Sculpture at Alys

Sculpture at Alys

Sculpture at Alys
Images by Rob Culpepper

Before the first lot was leveled, the foundation for beauty and art at Alys Beach had begun. The architectural and communal visions were strong, but also underlying the town plan was a vision for art in the community, particularly as it pertained to outdoor sculpture. The Alys Foundation believes art within the environment is part of the larger artistic thread woven throughout the fabric of the town. As the town grows, the foundation will continue its commitment to enhance the lives of residents and visitors through outdoor sculpture.

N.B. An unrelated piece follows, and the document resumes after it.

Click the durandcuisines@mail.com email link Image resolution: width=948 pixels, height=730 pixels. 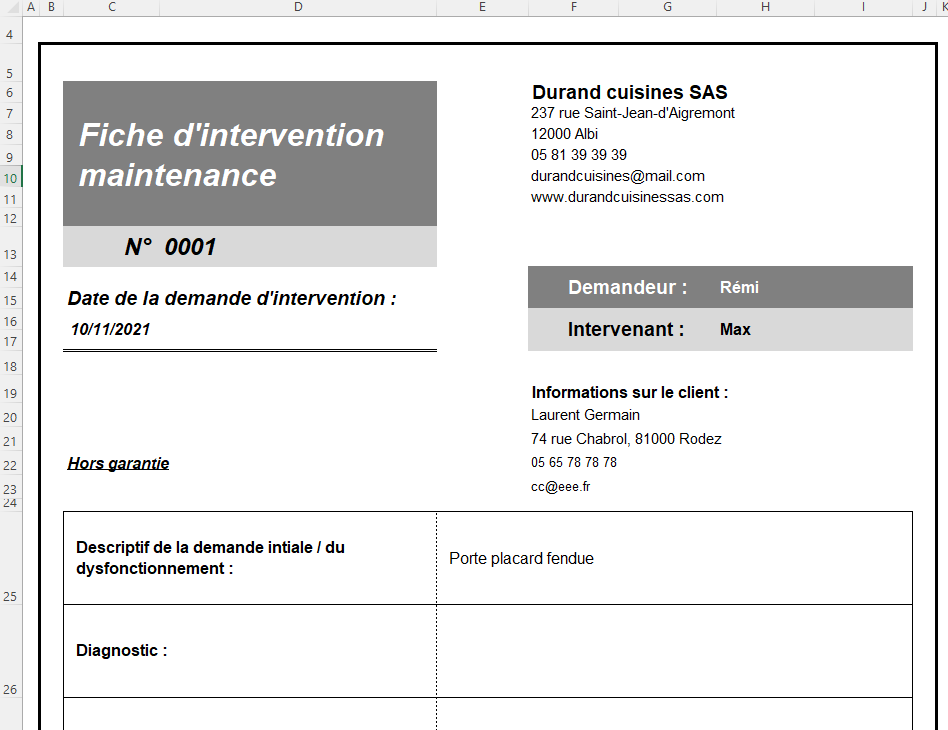617,175
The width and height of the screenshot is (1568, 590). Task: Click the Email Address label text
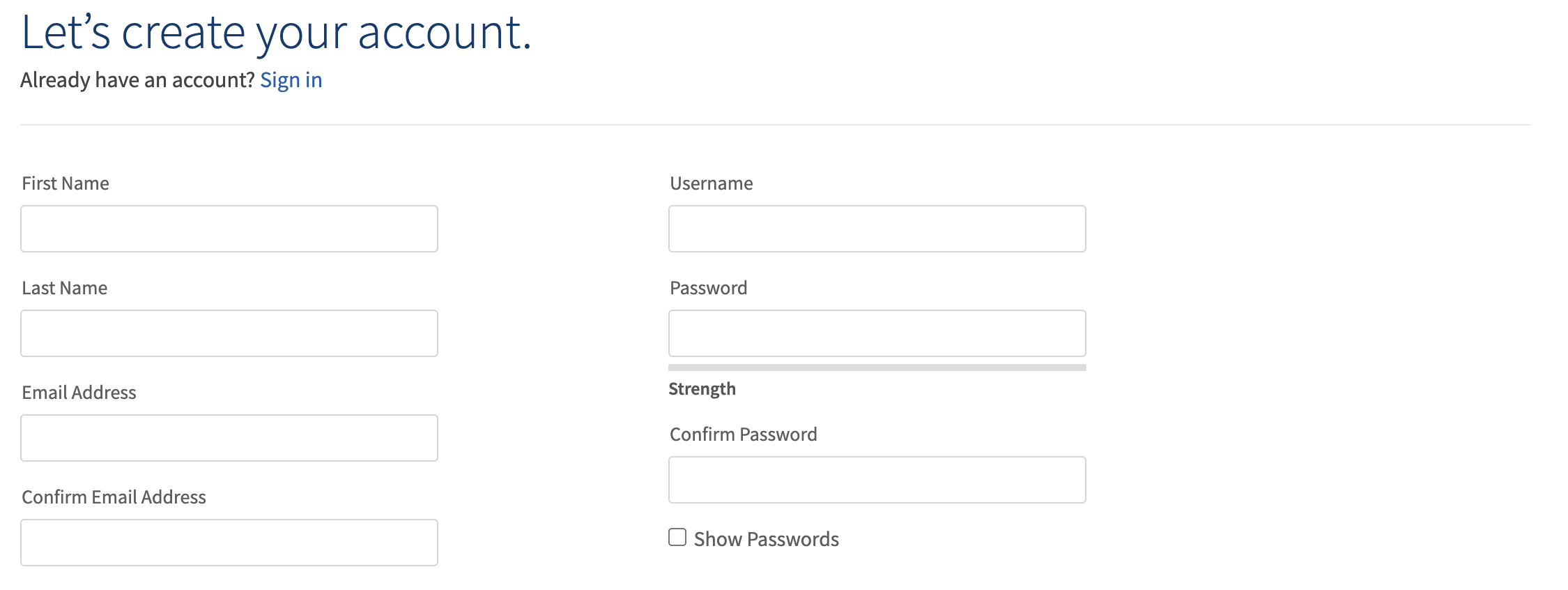pos(79,393)
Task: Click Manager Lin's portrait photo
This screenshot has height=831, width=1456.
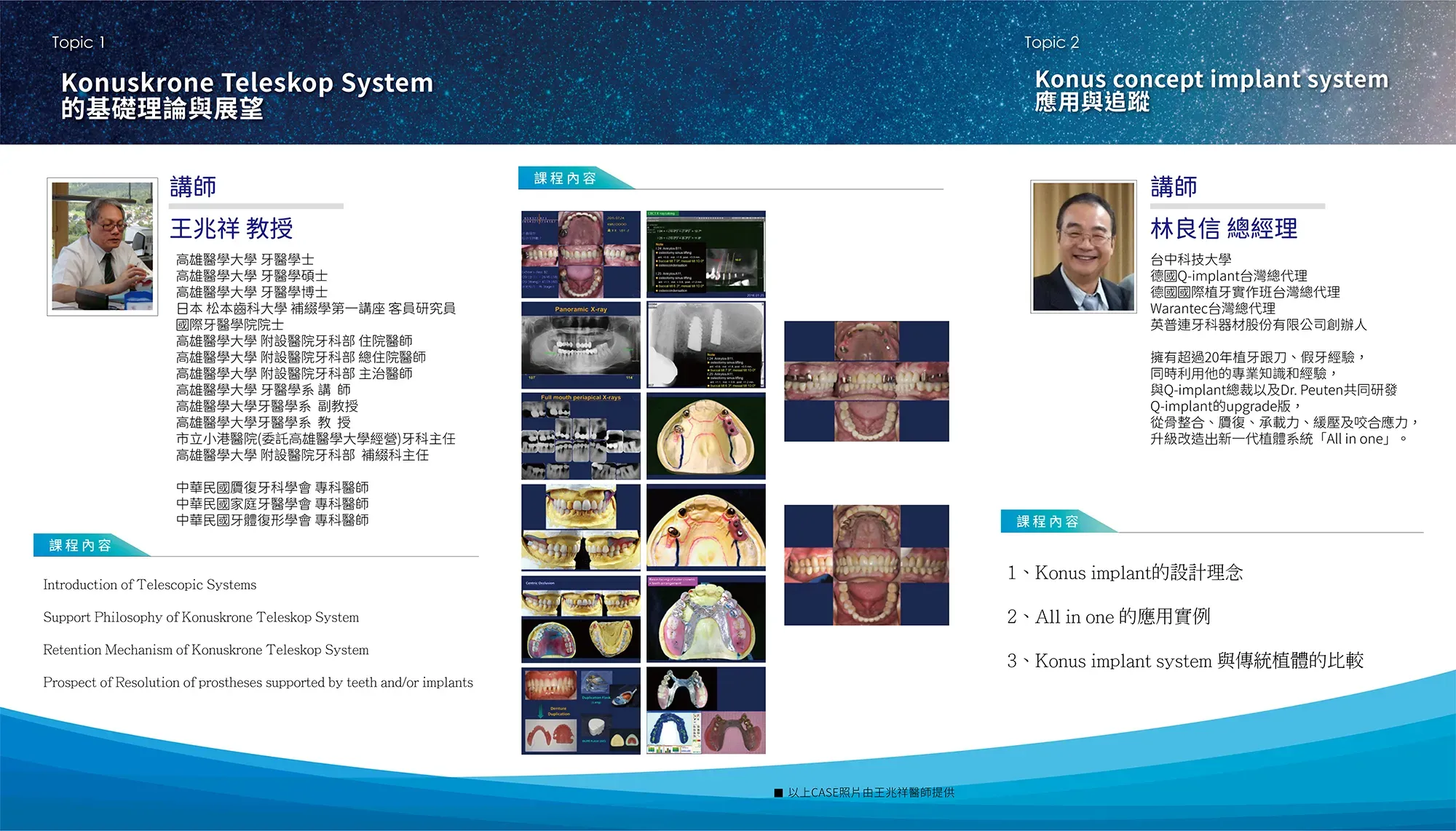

We allow art to speak within and into our landscape, whether tucked within the natural grasses on the north side of the property or in our parks and common areas. It was fitting that our first piece, which sits within the Alys Beach Sales Center courtyard, our very first building, should be Alberta by Sonia Eberling of Brazil. Eberling’s passion for art stemmed from a celebration of humanity interacting with nature. With each piece we add to our collection, we strive to continue that celebration of beauty, of diversity, and of mindfulness of the world around us.

“Art within the environment is part of the larger artistic thread woven throughout the fabric of the town.”

Our collection has grown to include pieces from artists from around the world, pieces made of teak, bronze, marble, and more. Our newest installation is a striking piece created by the world-renowned German artist Christian Peschke. The marble, resin-coated sculpture of a dancing woman, Tänzerin, is classic Peschke, who is considered to be one of the foremost representatives of twentieth century modern art. His work is rooted in a life defined by joy and beauty.

Tänzerin, along with each piece we bring to Alys Beach, joins with the landscape to be more than simply the sum of their parts. Just as no guest experiences Alys Beach the same way, sculpture interacts with our environment likewise, varying in design, in medium, and in origin. We, like the art we celebrate, are individuals finding commonality and connection within the beauty of the landscape we call home.